We’re betting it would be tough to top what Canada’s emerging swimming superstar Summer McIntosh unleashed at the La Defense Arena in a rousing start to the 2024 Olympic Games.

The 17-year-old Toronto teen made her Paris debut a smashing one, capturing a silver medal in her first event here with a smashing performance to earn the country’s first medal of the Games.

While she was never going to catch defending gold medal champ Ariarne Titmus of Australia, McIntosh was well ahead of superstar American Katie Ledecky.

Bonjour Paris

The silver medal was a huge start to a Games in which McIntosh is expected to win multiple medals and showed that her training is on point. Less than an hour after that effort, she was scheduled to race in the 4×100 metre freestyle relay, joining her predecessor to Canadian swimming greatness, Penny Oleksiak.

So many expectations were placed on McIntosh, the composed and talented athlete, whose mother Jill swam for Canada in the 1984 Los Angeles Olympics.

Canadian officials and coaches were quietly confident that McIntosh arrived here in the French capital in peak form, the product of a measured and focussed year of training in Sarasota, Fla. with her coach, Brent Arckey. Despite finishing second in her morning heat to qualify for the final, it was clear she left more in the tank for this one, a clear sign that she’s emerging as a savvy competitor.

“She’s very mature for her age, very driven and very focused on what she is doing,” said John Atkinson, Swimming Canada’s high performance director and national coach. “But even with the best of us, we have our limits and some of us don’t know what the limits are until we’ve reached them.”

She certainly stamped herself among the elite in her sport on Saturday given the track records of both Titmus and Ledecky. Her time of 3:58.37 wasn’t going to upend Titmus, who touched the wall first in 3:57.49, but was well ahead of Ledecky at 4:00.86.

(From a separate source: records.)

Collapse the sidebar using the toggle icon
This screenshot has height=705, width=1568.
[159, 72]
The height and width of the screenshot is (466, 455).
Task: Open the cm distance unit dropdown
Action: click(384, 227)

For McIntosh, a long career likely awaits, but on Saturday she showed that there’s substance to all the predictions. It was a rousing rebound from a fourth-place finish in the same event at last year’s world championships in Fukuoka, Japan.

With so much more to come — including her signature event, the 400-metre medley, in which she holds the world record — it was a confidence-building start to the nine-day meet.

“She’s really excited for the challenge and I think that’s something to be admired at a young age,” veteran Canadian swimmer Sydney Pickrem said. “She’d rather swim a three-way battle for first rather than be ahead of the game. She really does thrive in the challenge. I admire her for that and am excited to see what she can do.”